Secretkeeper Posted 6.02.2013

I have been thinking about my mom this week.  She would have turned 90 today.  She passed away several years ago, and I’m sure she’s well settled in heaven by now.  Probably the most unique contribution to our family life was the legend she created which surrounds me today – and confounded my children when they were young.  For you see, if you ask my mom, if I never did anything wrong as a child she would always say, “Never.”  And she was serious.  According to her, I was easy to raise and a pure delight (well, yes, I’m overstating the legend a bit to make a point).


Now, with some history as a parent of my own, I do know that could not possibly have been true.  In fact, my personal memories do include a few paragraphs of difficulty and trial that I must have brought into her life.  I was not perfect, but I was usually compliant and not rebellious as a teen.


But what got me chuckling this week was the frustration of my kids with grandma because they could never get out of her any juicy stories about me.

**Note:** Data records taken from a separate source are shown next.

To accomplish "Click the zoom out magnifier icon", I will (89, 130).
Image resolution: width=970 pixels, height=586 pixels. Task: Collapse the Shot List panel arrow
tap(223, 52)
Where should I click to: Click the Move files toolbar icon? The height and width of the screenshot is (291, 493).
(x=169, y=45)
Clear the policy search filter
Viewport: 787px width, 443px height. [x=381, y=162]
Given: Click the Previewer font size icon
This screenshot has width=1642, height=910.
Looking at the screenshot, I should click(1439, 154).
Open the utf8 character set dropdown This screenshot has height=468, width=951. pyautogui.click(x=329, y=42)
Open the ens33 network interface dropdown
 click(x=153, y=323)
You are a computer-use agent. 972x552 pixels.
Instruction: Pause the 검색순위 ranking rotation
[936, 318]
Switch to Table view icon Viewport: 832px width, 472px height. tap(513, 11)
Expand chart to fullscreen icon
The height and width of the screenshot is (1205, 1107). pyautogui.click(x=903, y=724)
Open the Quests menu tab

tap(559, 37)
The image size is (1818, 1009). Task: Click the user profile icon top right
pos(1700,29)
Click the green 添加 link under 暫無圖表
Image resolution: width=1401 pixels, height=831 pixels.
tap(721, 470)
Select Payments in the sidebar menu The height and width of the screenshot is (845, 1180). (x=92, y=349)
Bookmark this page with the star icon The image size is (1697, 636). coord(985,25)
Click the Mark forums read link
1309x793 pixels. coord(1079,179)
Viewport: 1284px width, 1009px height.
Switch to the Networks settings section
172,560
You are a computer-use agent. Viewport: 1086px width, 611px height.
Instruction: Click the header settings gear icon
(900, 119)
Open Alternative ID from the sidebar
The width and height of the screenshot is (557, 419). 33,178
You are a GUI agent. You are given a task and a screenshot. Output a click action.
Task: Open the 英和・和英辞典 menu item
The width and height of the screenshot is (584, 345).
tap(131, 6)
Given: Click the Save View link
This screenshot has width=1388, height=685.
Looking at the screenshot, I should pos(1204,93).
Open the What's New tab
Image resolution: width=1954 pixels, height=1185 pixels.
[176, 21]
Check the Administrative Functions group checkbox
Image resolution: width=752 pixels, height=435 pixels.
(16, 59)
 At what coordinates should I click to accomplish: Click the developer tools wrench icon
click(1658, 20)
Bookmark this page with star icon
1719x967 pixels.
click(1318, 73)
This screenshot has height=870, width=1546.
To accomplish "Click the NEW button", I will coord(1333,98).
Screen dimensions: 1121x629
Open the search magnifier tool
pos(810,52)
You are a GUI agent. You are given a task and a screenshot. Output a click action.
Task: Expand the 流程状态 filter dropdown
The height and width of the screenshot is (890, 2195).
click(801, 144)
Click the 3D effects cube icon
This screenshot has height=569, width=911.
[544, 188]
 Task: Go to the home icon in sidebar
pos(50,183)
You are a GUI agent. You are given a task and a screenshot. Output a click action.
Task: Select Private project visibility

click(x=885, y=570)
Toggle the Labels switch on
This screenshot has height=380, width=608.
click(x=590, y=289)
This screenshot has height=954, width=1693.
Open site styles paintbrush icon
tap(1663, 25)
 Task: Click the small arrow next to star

I am certainly not going to enlighten them.  They are in everyone’s story, but my mom loved me and chose to overlook the bad and focus only on the good.  I was safe with her.  But that’s about the only place I’m safe….and now she’s gone.


Let me be honest.  In the last two weeks I have spilled at least three full glasses of liquid, and came close to at least one other (praise God for lids on cups!).  What a klutz.  Lemonade flew all over the kitchen floor, mixed in with shattered glass – of course it couldn’t have been my fault, it wasn’t my glass of lemonade.  And I made a lake on the table at a restaurant.  How embarrassing.  The other incidents I have blotted out of my memory.  Thankfully.


But I blot them out because I love myself and don’t want those constant memories hounding me.  Either that or I just forget the bad stuff – because there is so much of it.  Anyway, I do remember cleaning up my fair share of glasses of milk spilled as a child.  Too many to count.  But mom would never divulge those stories.  I was perfect, remember?


So as I quietly celebrate her this week, I continue to be grateful for a mom who was always my defender and supporter and secret keeper.  Of course, it didn’t hurt that during her last decade of life, she probably honestly couldn’t remember any of the bad stuff. So the legend could grow. In the days when the stories may have been coaxed out of her, she couldn’t tell them.  Whew (at least from my perspective).  And, yes, you can ask my kids about my childhood from grandma’s perspective.  You’ll hear the legend of my perfection.   No one believed her for some reason.  But we all can learn to overlook faults and relish the good which remains.


So happy birthday, mom.  The secrets of my youth remain ours!